Scientific classification
- Kingdom: Animalia
- Phylum: Chordata
- Class: Aves
- Order: Coraciiformes
- Family: Meropidae
- Genus: Merops
- Species: M. oreobates
- Binomial name: Merops oreobates (Sharpe, 1892)

= Cinnamon-chested bee-eater =

- Genus: Merops
- Species: oreobates
- Authority: (Sharpe, 1892)
- Conservation status: LC

Species of bird

The cinnamon-chested bee-eater (Merops oreobates) is a species of bird in the family Meropidae. It is mainly native to the Albertine Rift montane forests and the East African montane forests of East Africa, in the regions surrounding Lake Victoria.

==Description==
The species measures 22 cm in length and weighs 17–38 g. The sexes are alike. They have bright green heads, upper parts, and tails; their chins and throats are yellow and outlined in black, with a white extension to the side; their breasts are cinnamon-brown, darkening towards the belly. When perched, their stance is upright with the tail pointing downward.
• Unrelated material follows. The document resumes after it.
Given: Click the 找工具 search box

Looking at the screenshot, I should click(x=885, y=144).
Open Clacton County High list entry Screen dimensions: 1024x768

The tail is blackish with an orange base and white tip when seen from the front, while from the back it is mainly green, with black edges visible when it is flared. This bird can be distinguished from the somewhat similar little bee-eater by their larger size, darker colouring, white cheek patches, and the upland habitat where they are found.

==Ecology==
This bird lives in upland regions, usually between 1800 and 2300 m, and can be found associated with wooded hillsides and forest edges, clearings, plantations, and gardens. Its diet consists mainly of honeybees although it also eats moths, butterflies, dragonflies, beetles, and other flying insects. It seems to be an adaptable species and able to withstand loss of its forest habitat.

==Status==
The cinnamon-chested bee-eater has a very wide range, and although the population size has not been quantified, it is thought to be large, and the International Union for Conservation of Nature has assessed their conservation status as being of "least concern".